40. The method of claim 39, wherein the detecting of the feature values comprises:

adjusting the size of the detected character candidate region;

detecting the partial regions of the character candidate region having the adjusted size using a window having a predetermined size;

detecting the normalized intensity feature values and the CGV feature values of the detected partial regions.

41. The method of claim 40, wherein, in the detecting of the normalized intensity feature values and the CGV feature values, normalized intensity feature value components of the pixels of any partial region are detected using

Nf(s)=(f(s)−V _min)/(V_max −V _min)*L

where, Nf(s) is the normalized intensity feature value component of the pixel s in any partial region, f(s) is the intensity value of the pixel s, V_minis a lowest intensity value among the intensity values of the pixels in any partial region, V_maxis a highest intensity value among the intensity values of the pixels in any partial region, and L is a constant for normalizing the intensity value.

42. The method of claim 40, wherein, in the detecting of the normalized intensity feature values and the CGV feature values the CGV feature value components of the pixels of any partial region are detected using

CGV (s) = (g (s) - LM (s)) \sqrt{\frac{GV}{LV (s)}}

where, CGV(s) is the CGV feature value component of the pixel s in any partial region, g(s) denotes the gradient size of the pixel s, LM(s) is an average of the intensity values of the pixels in a predetermined range from the pixel s, LV(s) is a variance of the intensity values of the pixels in the predetermined range from the pixel s, and GV is a variance of the intensity values of the pixels in any partial region.

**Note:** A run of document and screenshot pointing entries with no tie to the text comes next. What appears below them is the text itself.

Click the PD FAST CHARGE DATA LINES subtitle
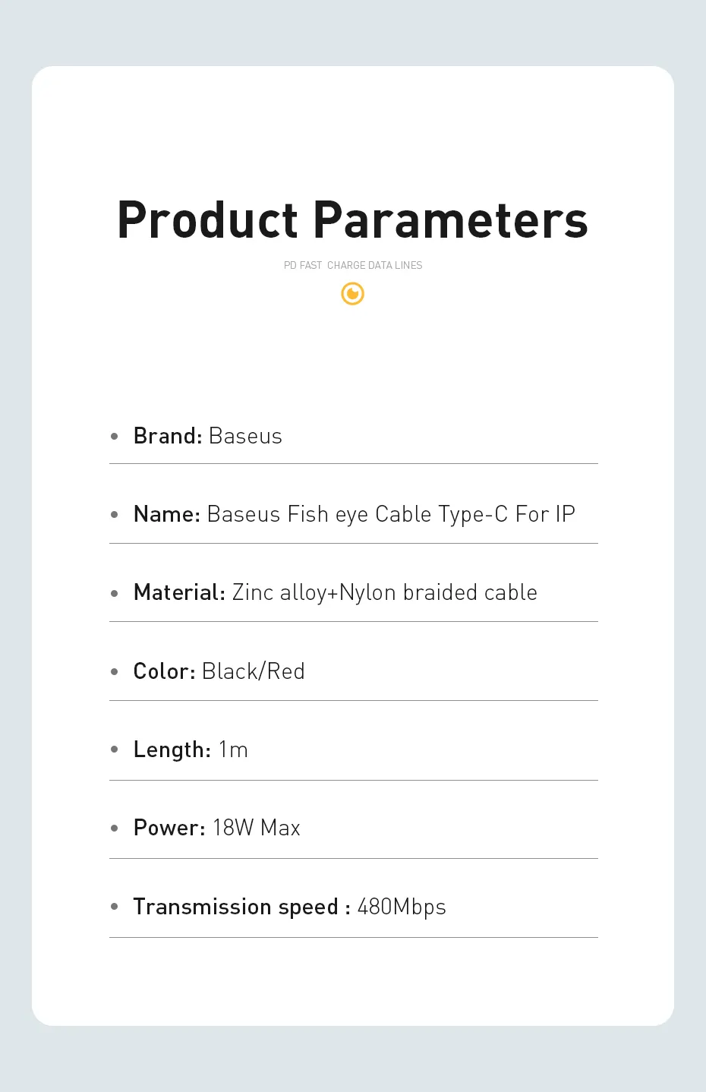 click(352, 265)
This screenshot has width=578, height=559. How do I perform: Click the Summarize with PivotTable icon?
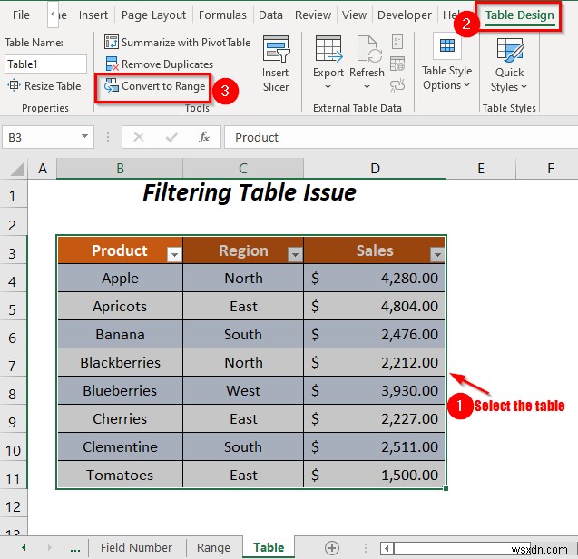pyautogui.click(x=112, y=42)
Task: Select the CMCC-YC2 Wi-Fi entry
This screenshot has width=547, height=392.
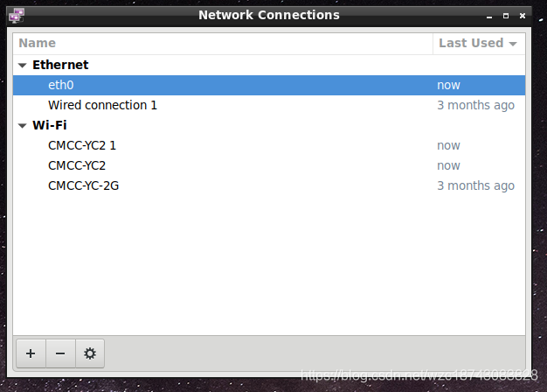Action: click(269, 165)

43. The method of claim 39, wherein, in the unifying of the normalized intensity feature values and the CGV feature values, the character region determining score of any partial region is calculated using

F ₀ =P ₁ F ₁ +P ₂ F ₂

44. The method of claim 26, further comprising:

adjusting the size of the image; and

selecting an image having the largest average from the averages of the character region determining scores of the same character region detected from the images having the adjusted sizes.

45. The method of claim 26, further comprising correcting the boundary of the detected character region.

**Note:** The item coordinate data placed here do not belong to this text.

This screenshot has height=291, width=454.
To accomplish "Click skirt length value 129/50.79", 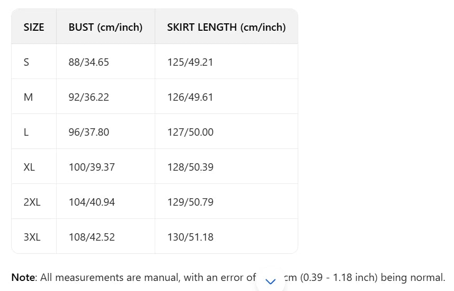I will click(x=190, y=202).
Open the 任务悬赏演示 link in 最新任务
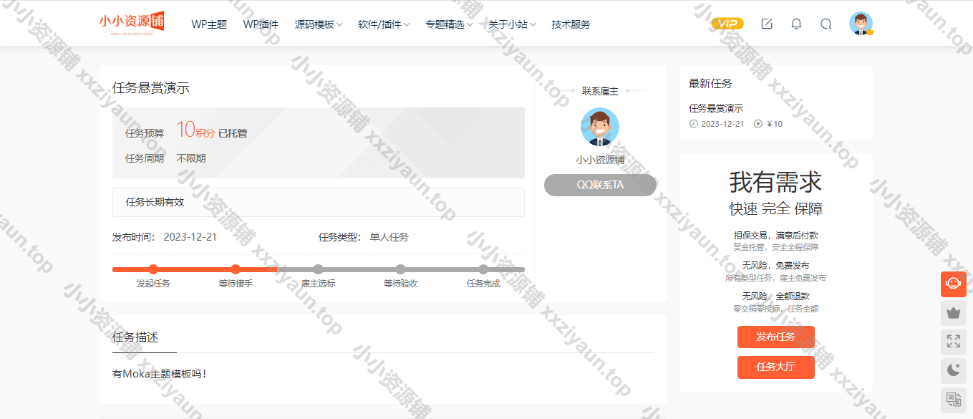This screenshot has width=973, height=419. click(716, 108)
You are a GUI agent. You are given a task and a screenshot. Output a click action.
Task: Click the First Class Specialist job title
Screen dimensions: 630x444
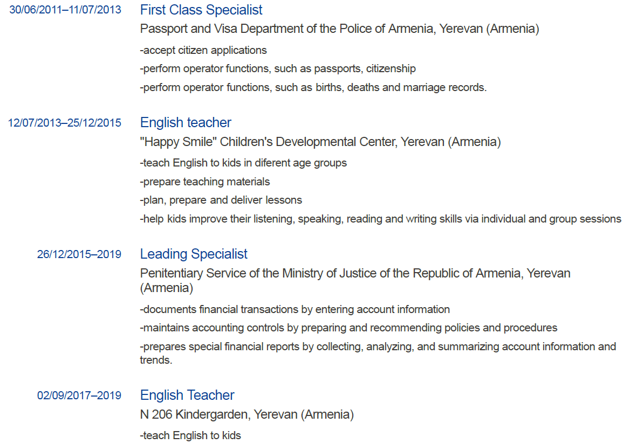click(201, 10)
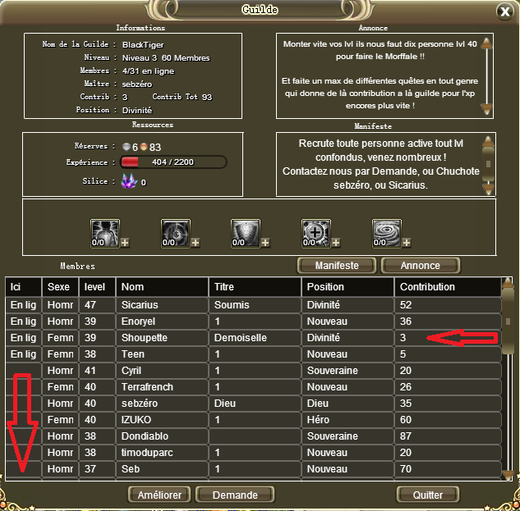Viewport: 520px width, 511px height.
Task: Add point to spiral skill with plus
Action: tap(407, 243)
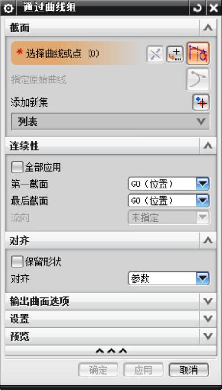The height and width of the screenshot is (390, 222).
Task: Click the 取消 cancel button
Action: coord(189,370)
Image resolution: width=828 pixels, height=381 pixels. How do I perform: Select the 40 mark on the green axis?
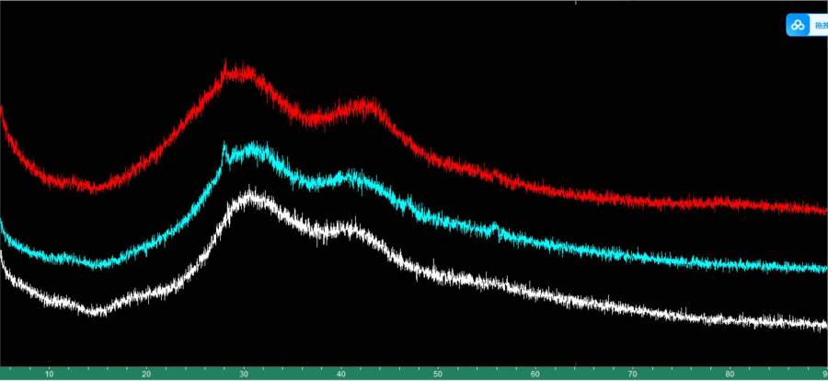[x=341, y=374]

46. The method of claim 45, wherein the correcting of the boundary comprises checking whether the character region determining scores of partial regions obtained by dividing the detected character region by a predetermined size are less than a third threshold value and reducing the boundary line of the character region according to the checked result.

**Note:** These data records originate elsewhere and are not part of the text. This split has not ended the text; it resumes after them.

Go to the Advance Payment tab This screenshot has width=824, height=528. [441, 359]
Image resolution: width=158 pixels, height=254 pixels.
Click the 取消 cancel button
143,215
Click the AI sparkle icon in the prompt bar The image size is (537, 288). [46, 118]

47. The method of claim 45, wherein the correcting of the boundary comprises checking an interval between the detected character regions and coupling the boundary lines of the detected character regions.

48. The method of claim 47, wherein the checking of the interval comprises:

checking an interval between the detected character regions;

calculating the character region determining scores of the partial regions obtained by dividing a region between the character regions by a predetermined size; and

comparing an average of the calculated character region determining scores with a fourth threshold value and coupling the boundary lines of the detected character regions according to the compared result.

49. The method of claim 45, wherein the correcting of the boundary comprises detecting a similarity in pixel distribution between the detected character region and a center region of the detected character region and expanding the boundary line of the detected character region according to the detected similarity.

50. The method of claim 49, wherein, in the detecting of the similarity, the boundary line of the detected character region expands when the detected similarity exceeds a predetermined reference value and an average of the character region determining scores of the partial regions exceeds a fifth threshold value.

51. A computer-readable medium having embodied thereon a computer program for performing the method of claim 26.